Припомним сюжет романа: молодой историк Рогов уверовал, что в сталинских репрессиях был глубокий смысл — таким образом проводилась тотальная проверка населения, и из тех арестантов, кто ничего не подписал, выдержал пытки и издевательства, ни в чем не сознался, не взял на себя никакой вины, сформировали когорту избранных, и, когда время пришло, эти закаленные огнем и чекистскими кулаками люди и в войне победили, и страну после войны восстановили. Простым и слабым человекам свершить эпохальные деяния было не дано. Разочарованный в дряблых и рыхлых 90-х, Рогов отправляется в Сибирь искать потомков стальных бойцов, попадает сначала в деревню вырожденцев, населенную дебильными стариками, потом в поселение садомазохистов, практикующих взаимное истязание во имя неведомого закона, и в конце концов погибает, тонет в болоте. Тут Быков неожиданно сообщает читателям, что Рогов, оказывается, давным-давно сошел с ума, а при Сталине людей стреляли и сажали безо всякой цели. И как прикажете к этому относиться? Серьезно — невозможно, с гневом — смешно — слишком заметна натужная выдумка, слишком нелепа и неуклюжа построенная конструкция. Симпатизирующая Быкову Елена Иваницкая в рецензии “Преступление и оправдание” (“Дружба народов”, № 7) утверждает: “Концы тут не то что не сходятся, а принципиально расходятся, и внутренняя противоречивость идейной и эстетической конструкции романа призвана, надо полагать, заострить внимание читателя на контрасте между нынешним мифологизированно-идеологизированным восприятием нашего длящегося в настоящем прошлого и этим же прошлым/настоящим самим по себе”. На мой же взгляд, надо полагать, что у незадачливого романиста просто-напросто текст разъехался во все стороны, как гнилая тряпица. Теория Рогова не только кощунственна, не только бредова, это еще и глупая теория, способная увлечь только очень глупого человека, не просто сумасшедшего, а умственно отсталого. Рогов же весь роман весьма умно (на свой лад) рассуждает. Или это Быков рассуждает? Или Рогов? Или Быков и есть Рогов? Черт ногу сломит.

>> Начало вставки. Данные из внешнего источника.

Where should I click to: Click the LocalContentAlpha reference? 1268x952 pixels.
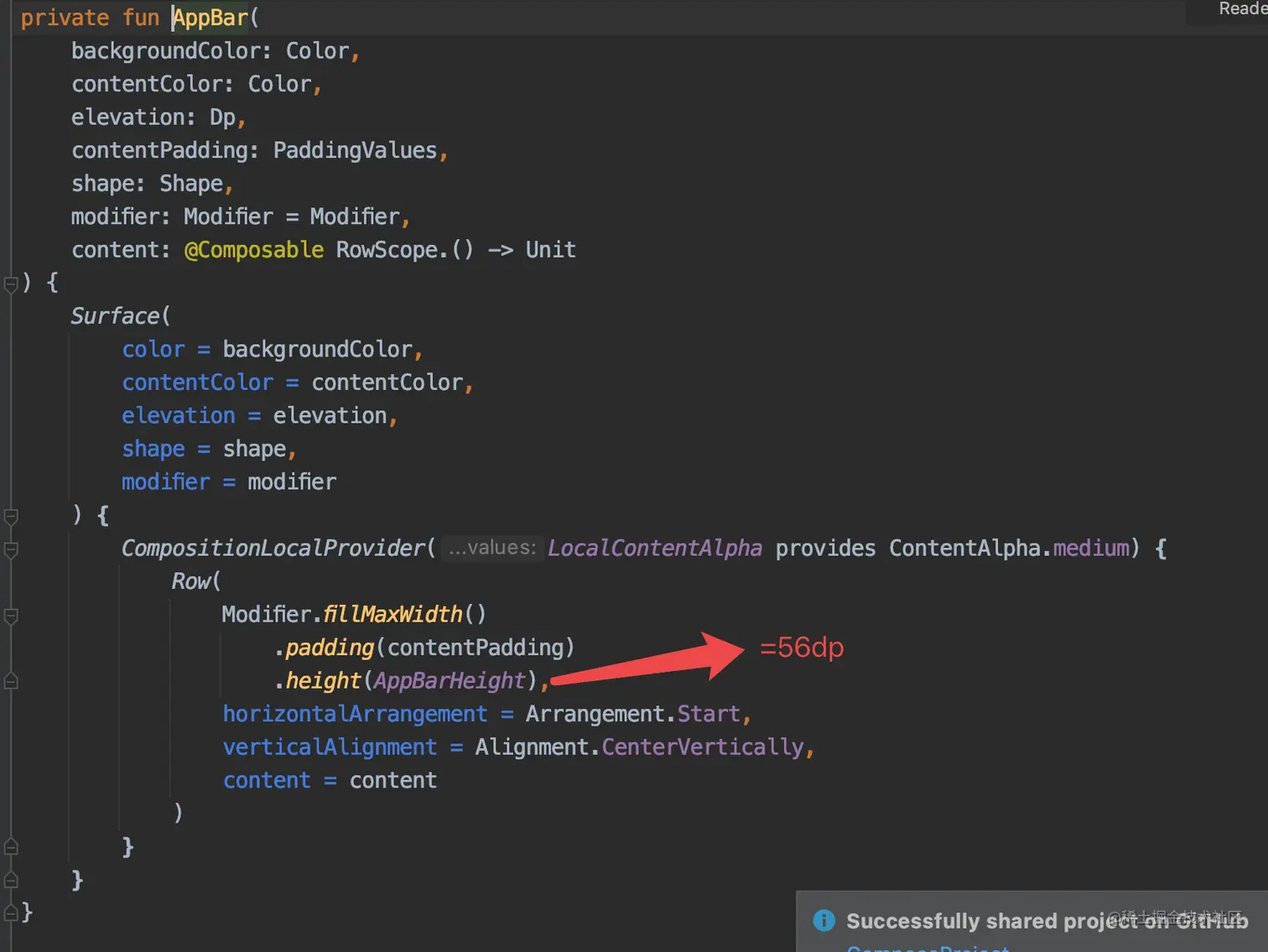[655, 549]
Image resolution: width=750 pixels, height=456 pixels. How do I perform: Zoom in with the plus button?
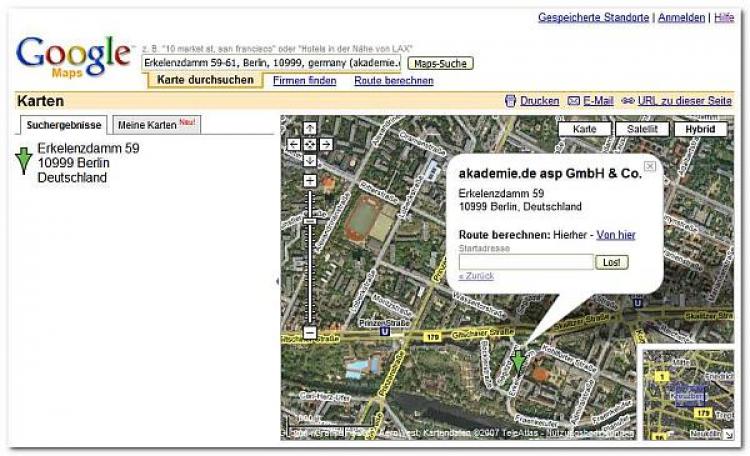pyautogui.click(x=310, y=181)
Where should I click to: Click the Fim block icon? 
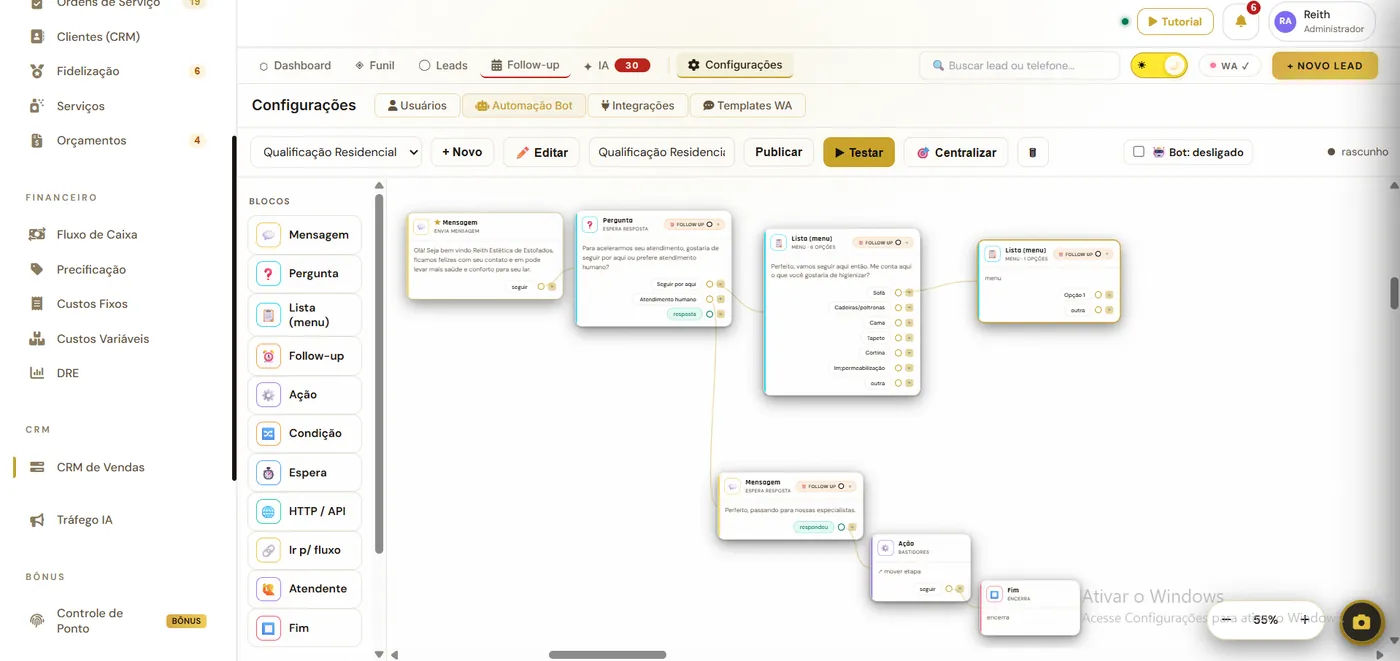[268, 628]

Большинство критиков, сочувственно писавших о романе, называли его романом игровым, романом-обманкой: мол, завлек Быков простодушного читателя, поманил сказкой о великой Империи, а затем доказал неопровержимо, что любовь к сталинскому СССР гибельна. На этом сошлись и Иваницкая, и Андрей Немзер, и Лев Данилкин. Обратимся к тексту: в одном из центральных эпизодов Рогов, присутствующий на публичной экзекуции садомазохистов, осознает, что всё увиденное — представление, род извращенного театра. “То единственное, в чем на миг мелькнула подлинность, оказалось главной обманкой”. Рогов взыскует подлинности; он ищет Человека. Человека, как ему представляется, выковывали в Империи, выковывали, пытая и мучая, а без пыток и мучений человек всегда превращается “в медузу без костей”. Несомненно, это сам Быков устремился на поиски. Тут уж не до игры. Современное общество потребления и современный массовый человек, человек потребляющий, человек жующий — зрелище не из приятных. Стремление найти альтернативу нынешнему Homo понятно, но Быков решил поискать человека в пыточном подвале, а там его нет и никогда не было. Экспедиция изначально была обречена на неудачу, отсюда и провал романа в болотную жижу — вместе с историком Роговым.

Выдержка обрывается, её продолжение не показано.